The “size” field provides information about the dimensions of the original.
In our example it is 29.6 × 23.6 cm.
In order to get a visual idea of how big or how small the object is directly from the image in prometheus, the comparison size is integrated into the image archive as a 175 cm tall group of people. It is visible in all images where height and width are specified.
Around 75% of all data sets in the 124 image databases integrated in prometheus are dated and available for filtering search results by dating.
For example, if you search for “Christmas” in the advanced search, you will get 809 records in the results list.
Are you more interested in depictions of Christmas at a specific time? For example, around 1920? Under “filter by dating”, limit the results from 1920 to 1920. You will receive 30 data sets with the exact time “1920” and with time periods such as “around 1915 or “1876 – 1924” or “20th c.”.
Want another time period instead? Maybe 100 to 1.000 A.D.?
For about two years now, there is an image similiarity search in prometheus that allows you to find similar images within the image inventory based on one image.
It was developed and integrated within Task Area 3 of the NFDI4Culture project by Francisco Mondaca and Jörg Koch.

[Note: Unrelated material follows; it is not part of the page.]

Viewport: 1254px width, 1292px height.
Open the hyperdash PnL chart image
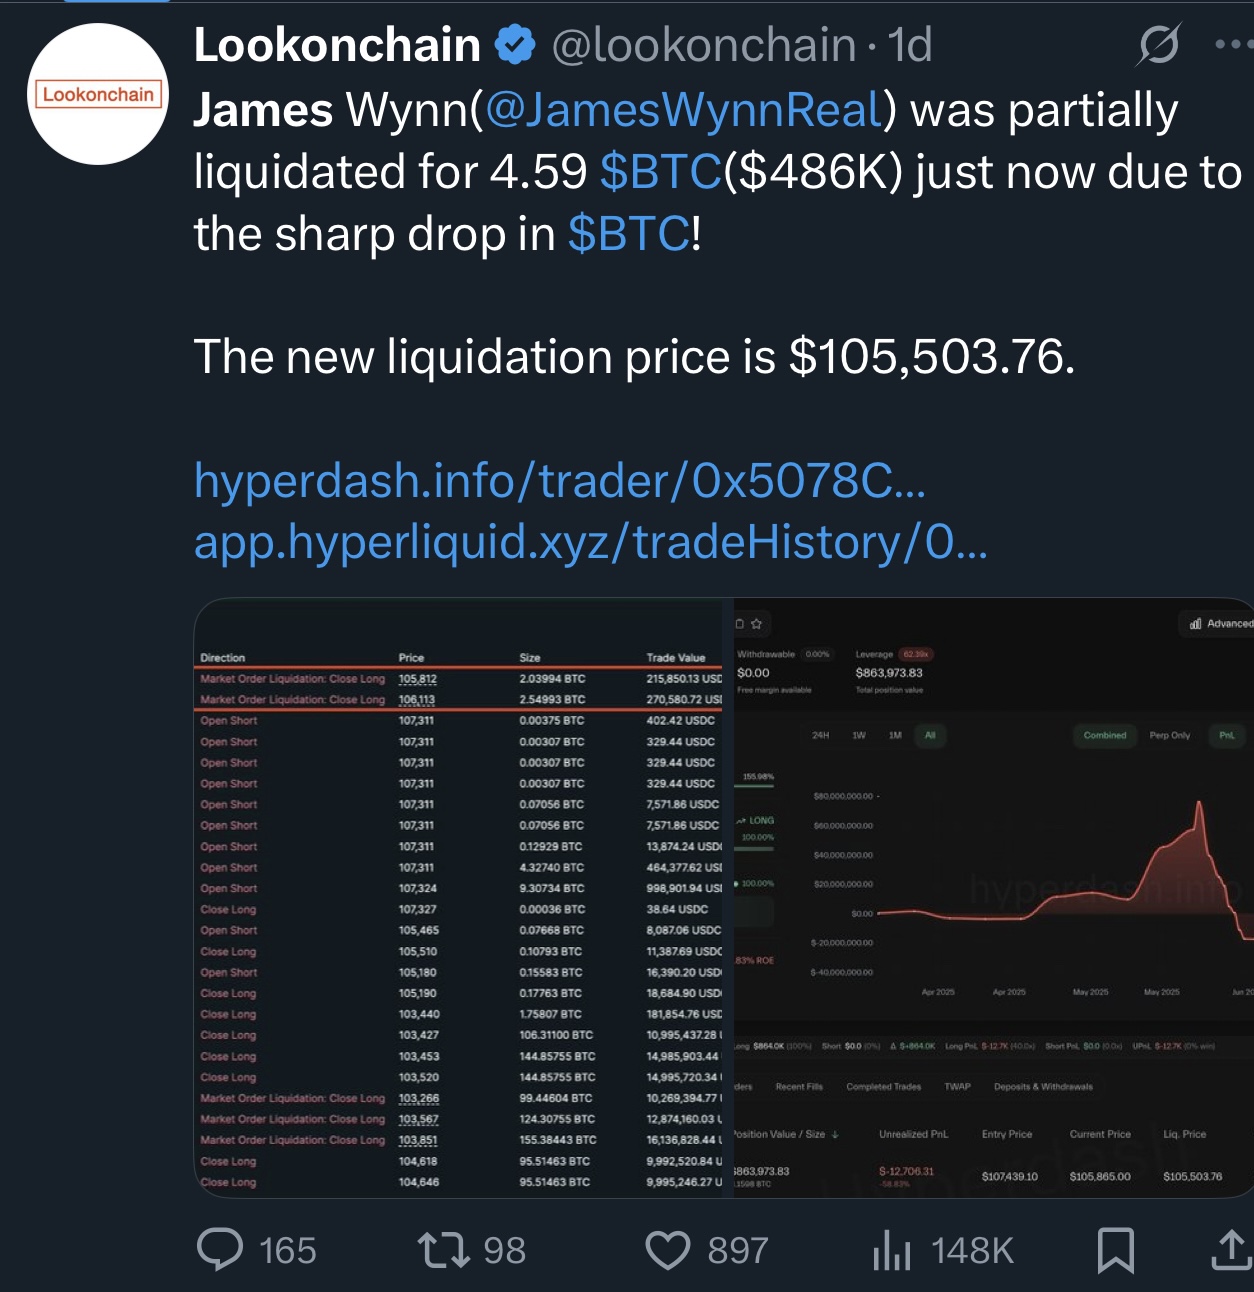tap(994, 897)
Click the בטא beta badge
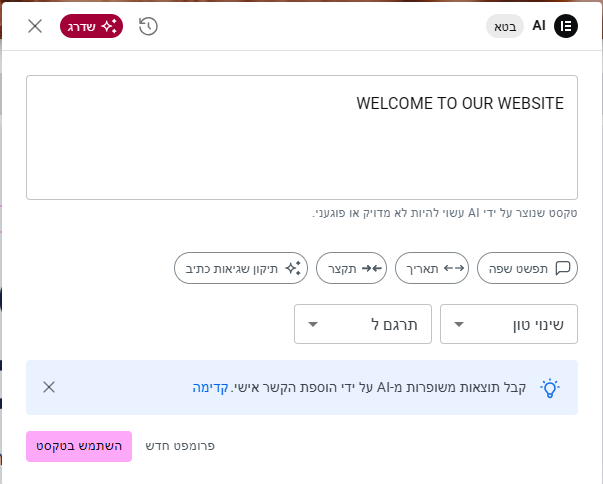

On the basis of the self-supervised learning algorithm SwAV (Swapping Assignments between Views), image vectors were created that are pre-calculated for all images in the image archive and stored in the index so the search engine’s queries is reduced to calculating the distance between these vectors stored in the index. For all new images in prometheus, additional image vectors are created at regular intervals (started just recently) and stored in the index.
You will find four similar images under the single image view.
By clicking on „Show all“ you can access the view of all similar images of the winter landscape we selected.
Wikidata is a free, shared database and a project of the Wikimedia Foundation with the goal of centralizing structured data and making it usable.
Last year we first integrated Wikidata search links into prometheus and a few months later the possibility to add the associated Wikidata ID to each image in the artist fields.
By clicking on “Add Wikidata ID” a window opens in which first the name can be entered and then the corresponding Wikidata entry can be selected. After saving, the Wikidata ID is added. If necessary, a click on the pen also enables correction.
These Wikidata IDs, the existing ones and the created ones, take you directly from the image archive to the corresponding authority data in Wikidata. And you can search for the Wikidata IDs in prometheus.
So far, 150 entries have been added this way. But there should be more to come in the next few weeks and months. Try it out, too!
Another image database is integrated into prometheus with the institute database “Historical Photo Collection“ of the Institute for Art and Visual History at the Humboldt University Berlin.
Most of the approximately 1,500 older photographs in the institute’s photographic collection that exist today were acquired antiquarian around 1950. Some of them date back to the early days of photography. Currently, around two thirds of the older photographs have been digitally indexed and the first 758 data sets are available for your research in the image archive.